Is a moving truck a Section 179 vehicle?

Most straight trucks and box trucks used in moving qualify as Section 179 property. Because they have a cargo area separated from the driver's compartment and are built for hauling freight, they are treated as work trucks rather than passenger SUVs, so the SUV cap does not apply.

Can movers deduct fuel costs?

Yes, if you use the actual expense method for the vehicle. Fuel, DEF, oil, and lubricants are all deductible operating costs. If you use the standard mileage rate instead, fuel is built into the per-mile rate and cannot be deducted separately.

Do moving companies need to issue 1099s to day laborers?

Yes. If you paid an unincorporated day laborer $600 or more during the calendar year, you must issue Form 1099-NEC by January 31 of the following year. Collect a W-9 from every helper before their first payment so you have the taxpayer ID on file.

How much does USDOT and MC authority registration cost?
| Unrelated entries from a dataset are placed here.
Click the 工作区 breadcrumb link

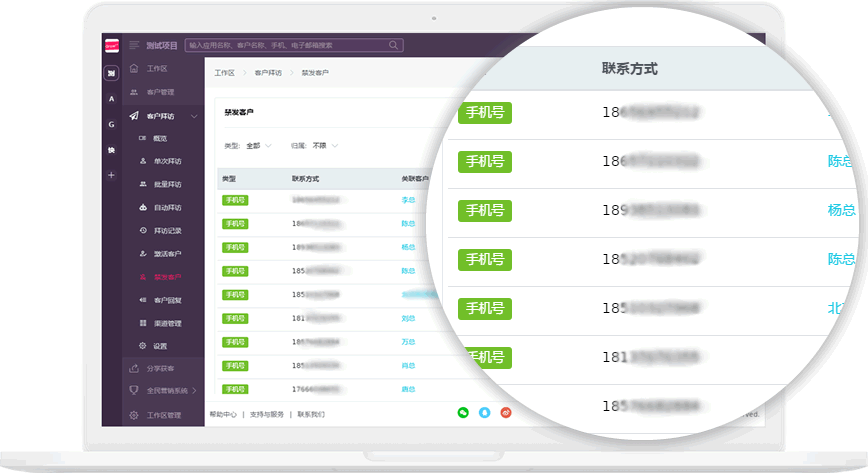tap(224, 73)
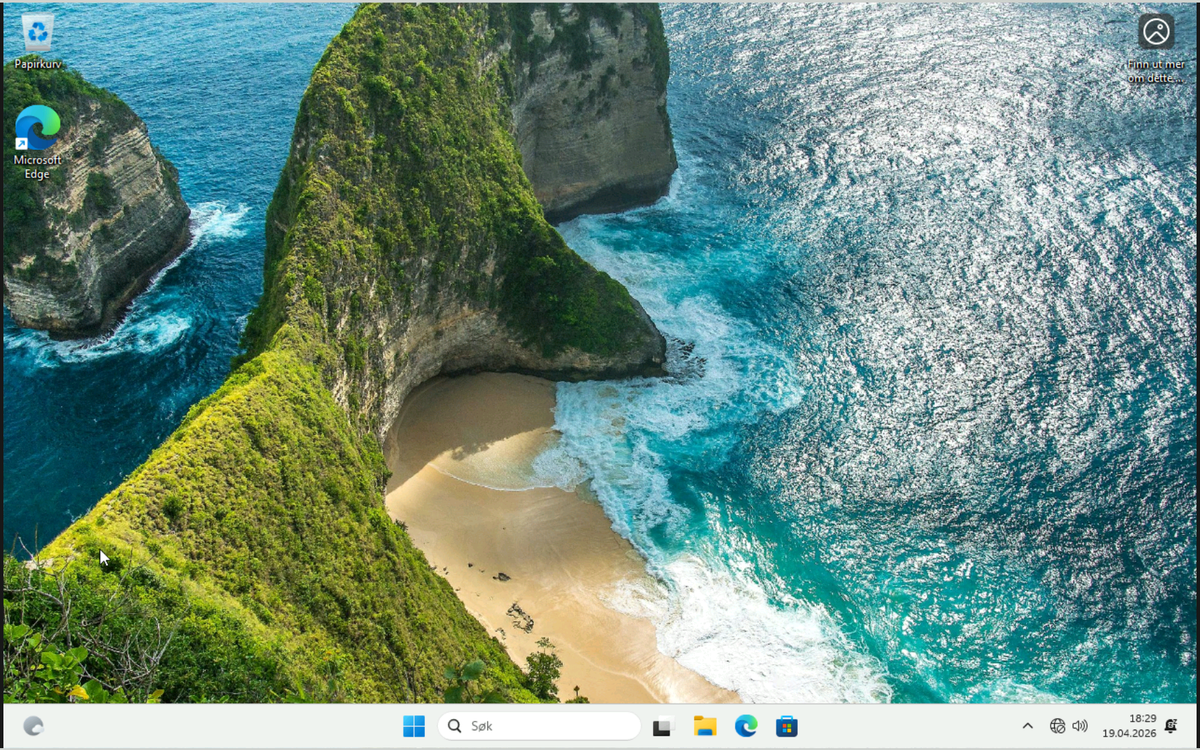Launch File Explorer from the taskbar
Image resolution: width=1200 pixels, height=750 pixels.
coord(706,726)
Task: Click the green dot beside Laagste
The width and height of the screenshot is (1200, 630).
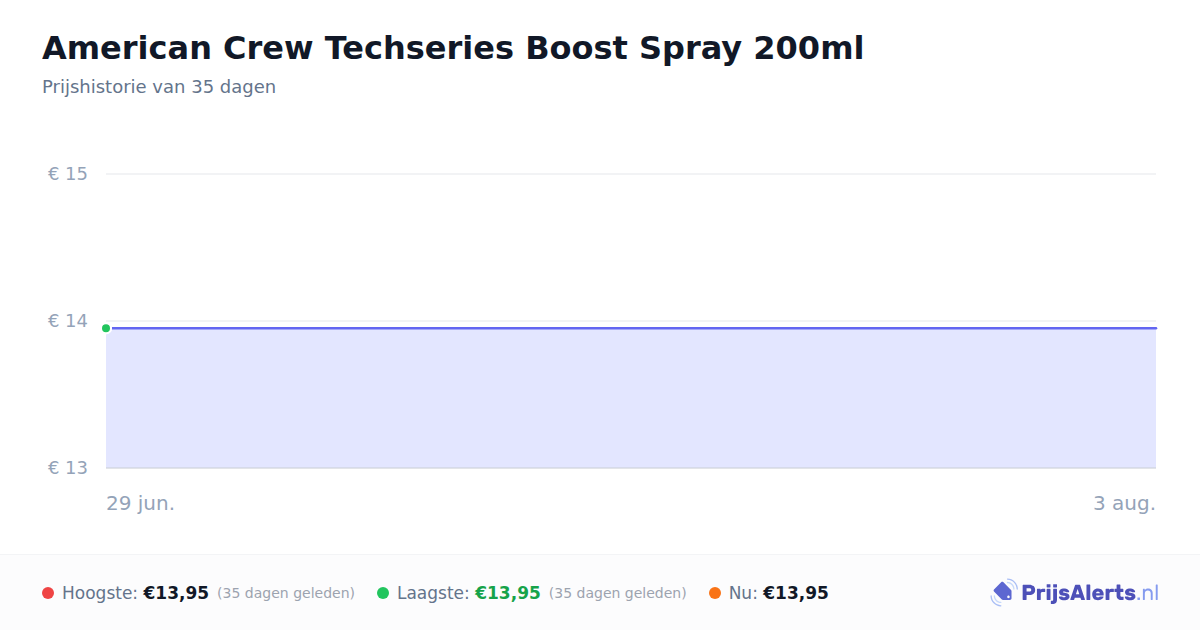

The USDOT number itself is free through FMCSA. Interstate operating authority, also called an MC number, costs $300 per authority through FMCSA. On top of that, expect $46 and up per year for Unified Carrier Registration depending on fleet size, and a filer fee for BOC-3 process agent designation.

Are meals for the crew deductible on long-distance jobs?

Meals purchased for the crew during long-distance moves are generally 50% deductible under IRS meal rules if you keep receipts showing the date, amount, business purpose, and names of attendees. Meals eaten by the owner alone during a local job typically do not qualify. Confirm deductibility with a tax preparer for your specific situation.

Can I deduct my personal pickup truck if I use it for the business?

Only the business-use portion. If you drive your personal F-150 60% for moving jobs and 40% for personal use, you can deduct 60% of actual expenses (or 60% of mileage at the standard rate). Claiming 100% business use on a vehicle that is also your daily driver is a common audit trigger.

Does workers' comp count as a business expense?

Yes. Workers' comp premiums are fully deductible on Schedule C Line 15 (Insurance). For movers, premiums are calculated per $100 of payroll and are one of the largest fixed costs after fuel and truck payments.